地球温暖化への対応「時間切れ迫っている」 

来日のカナダ環境相

 

カナダのギルボー環境・気候変動相

 カナダのギルボー環境・気候変動相が13日、東京都内で毎日新聞のインタビューに応じた。

地球温暖化への対応は「時間切れが迫っている」と指摘。3月に発表された国連の気候変動に関する政府間パネル(IPCC)の最新報告書を踏まえ、カナダが掲げる2030年以降の中長期の温室効果ガス削減目標の見直しも検討する必要があるとの認識を示した。

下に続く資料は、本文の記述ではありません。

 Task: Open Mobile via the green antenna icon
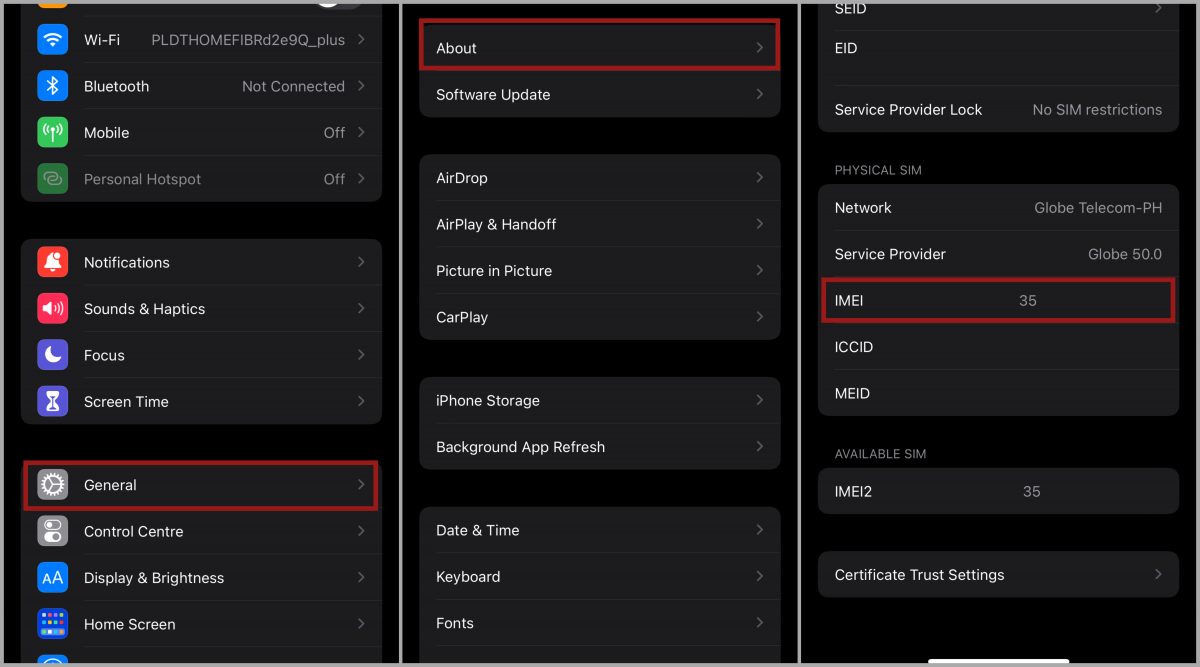coord(53,132)
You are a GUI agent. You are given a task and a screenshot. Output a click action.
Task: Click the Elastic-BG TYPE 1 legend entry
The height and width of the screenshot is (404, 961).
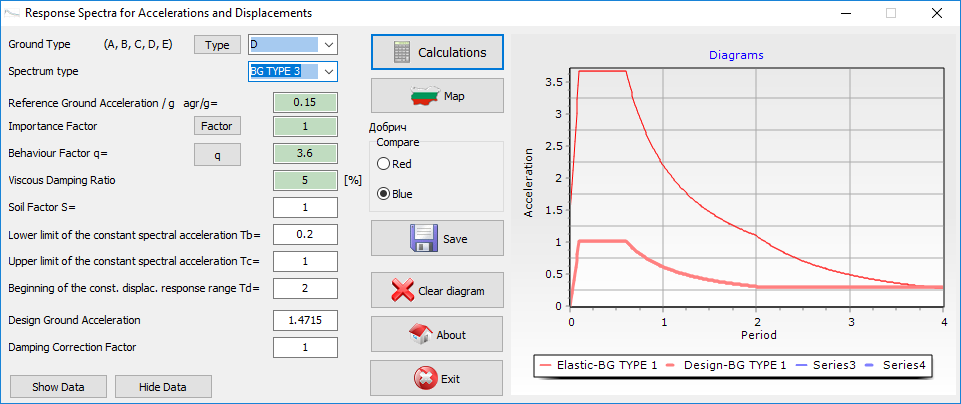[600, 366]
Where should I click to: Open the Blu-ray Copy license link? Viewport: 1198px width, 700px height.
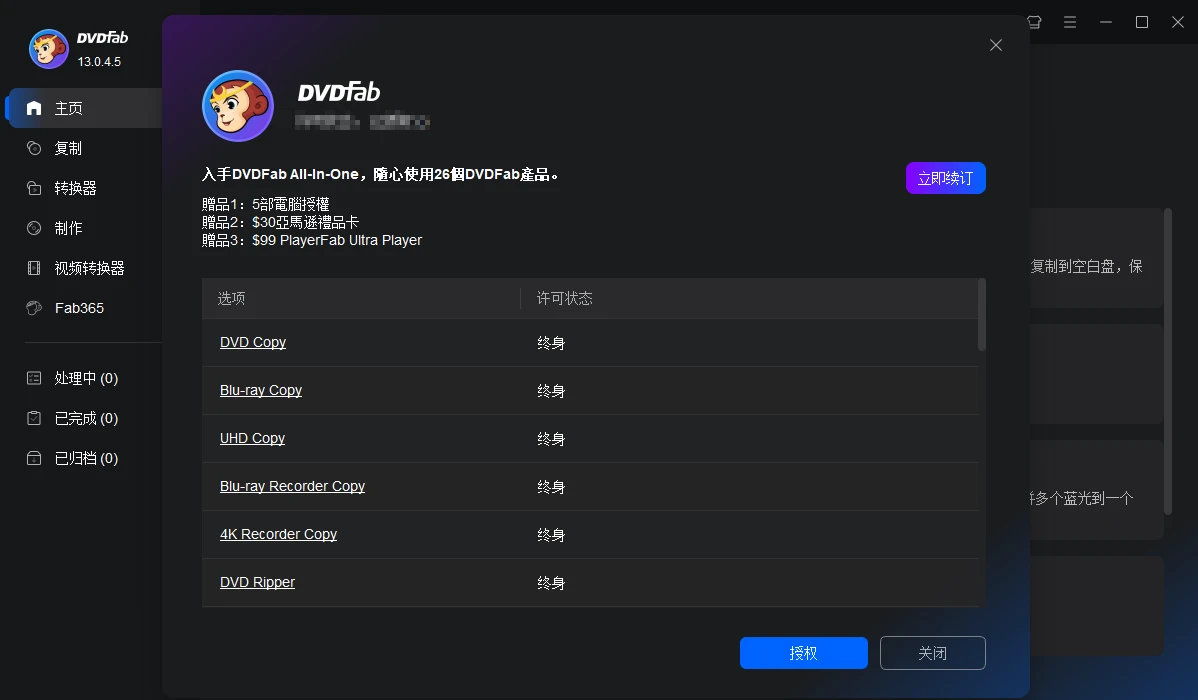pos(260,390)
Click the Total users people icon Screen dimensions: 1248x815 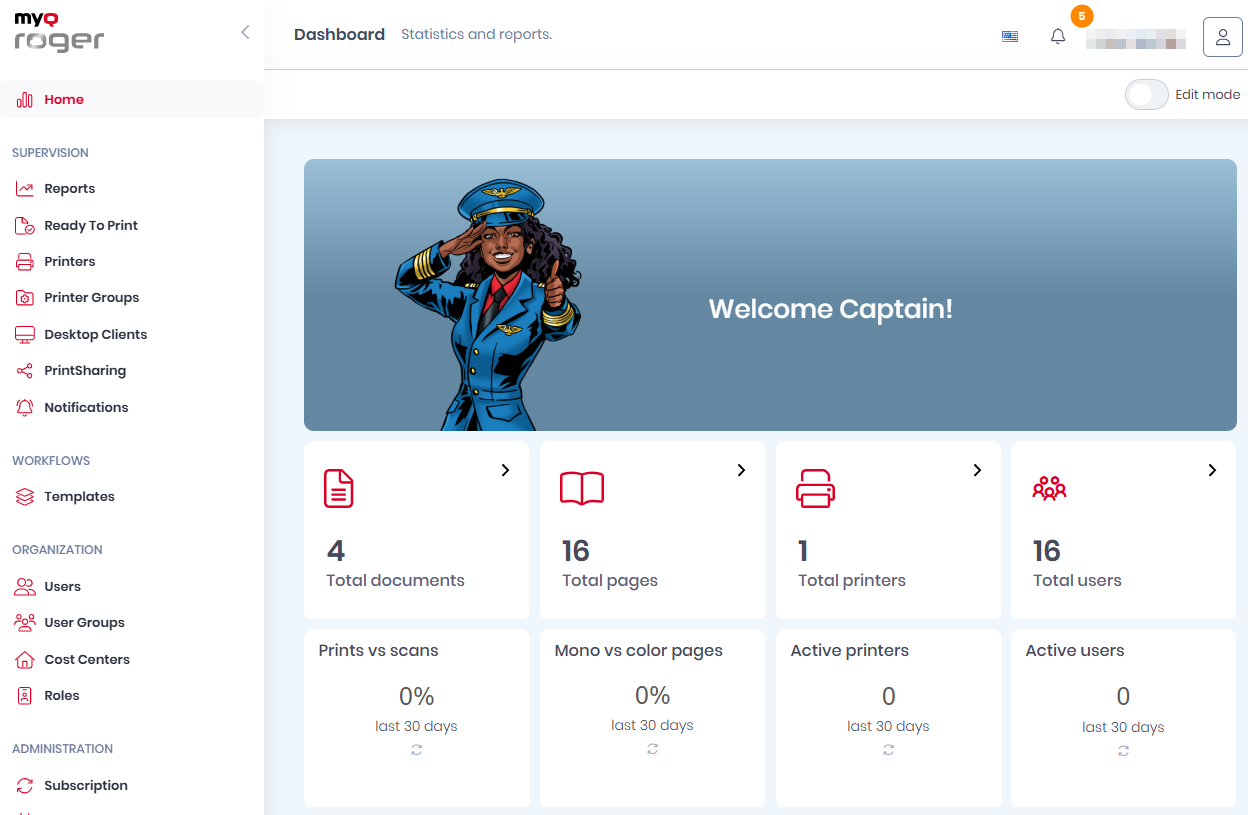tap(1049, 488)
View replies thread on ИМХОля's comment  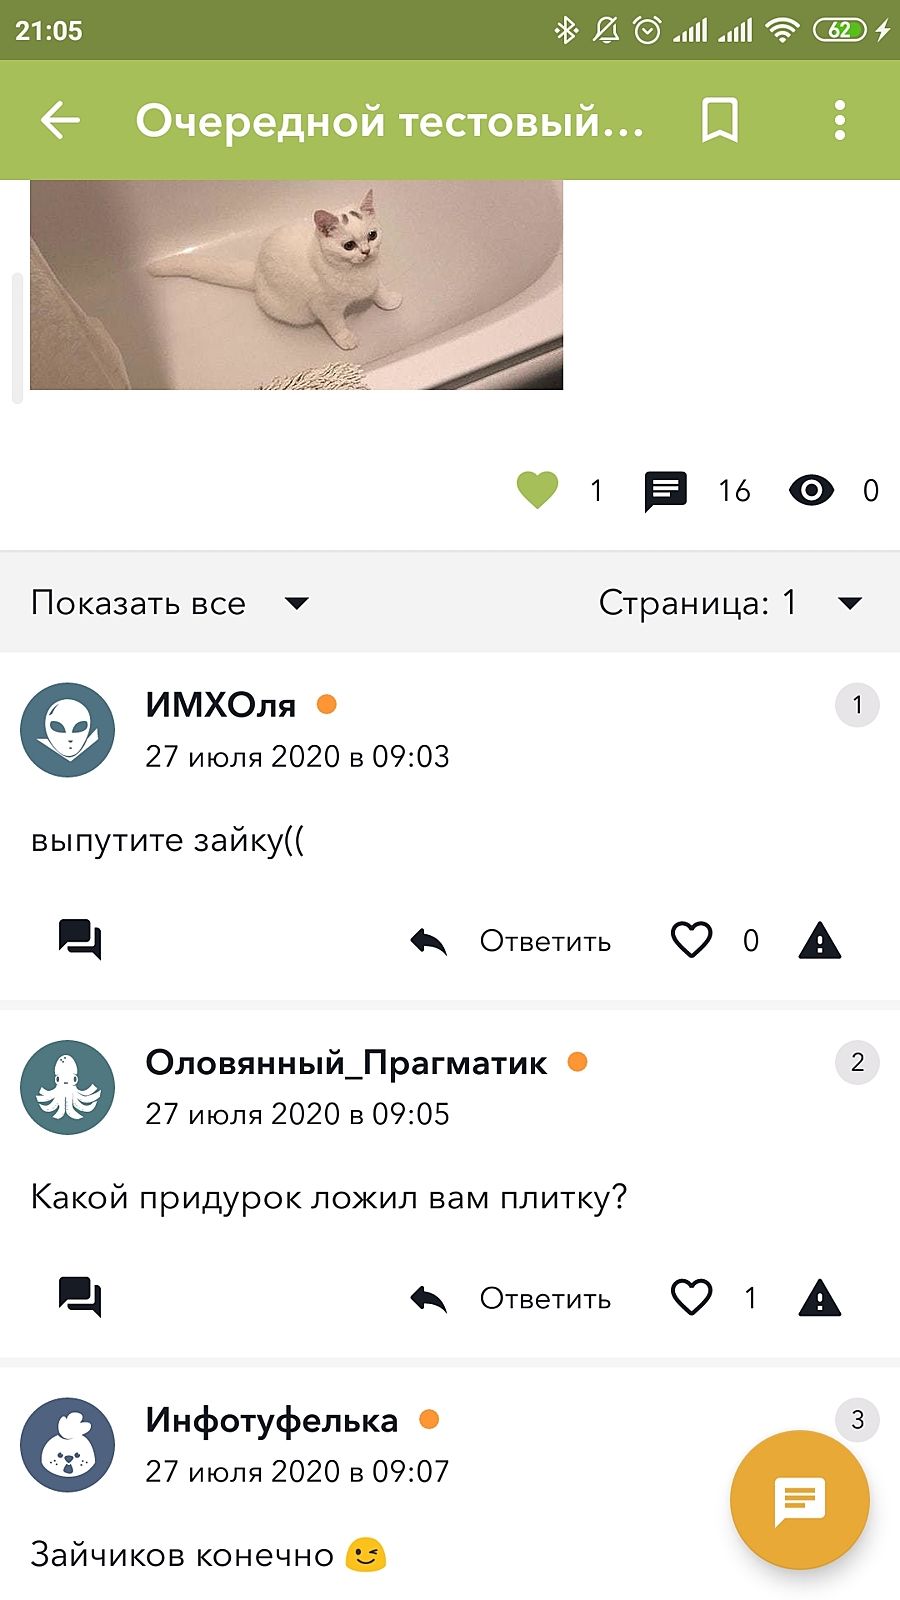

 ギルボー氏は、15日に札幌市で始まる主要7カ国(G7)気候・エネルギー・環境相会合に参加するため来日した。同会合では、二酸化炭素(CO2)排出量が多い石炭火力発電の段階的な廃止の時期で一致できるかが焦点の一つだ。事前協議では、廃止時期を明示できない議長国の日本に対し、英国やドイツなどからの圧力が高まっている。

 IPCCは3月に発表した報告書で、地球の気温上昇幅を1・5度に抑える共通目標の達成には、世界の温室効果ガスの排出量を35年までに19年比で60%減らす必要があると指摘している。ギルボー氏は「(各国が)協力して気候変動への戦いを加速させる必要がある」と述べた。

 ギルボー氏は環境NGO「グリーンピース」の環境活動家から政界入りし、21年から現職。「

私は環境活動家として、望むようなスピードで(世界の対策が)進まなかったと感じてきた。

 気候変動相としても、望むようなスピードでは変わっていないと感じている」と葛藤を打ち明けた。

また、世界各地で若者たちが国や企業に気候変動対策の強化を求めていることについて「不満を理解している」と語り、「(社会の変革には)彼ら彼女らのエネルギーが必要であり、熱意が必要であり、圧力が必要だ」と鼓舞した。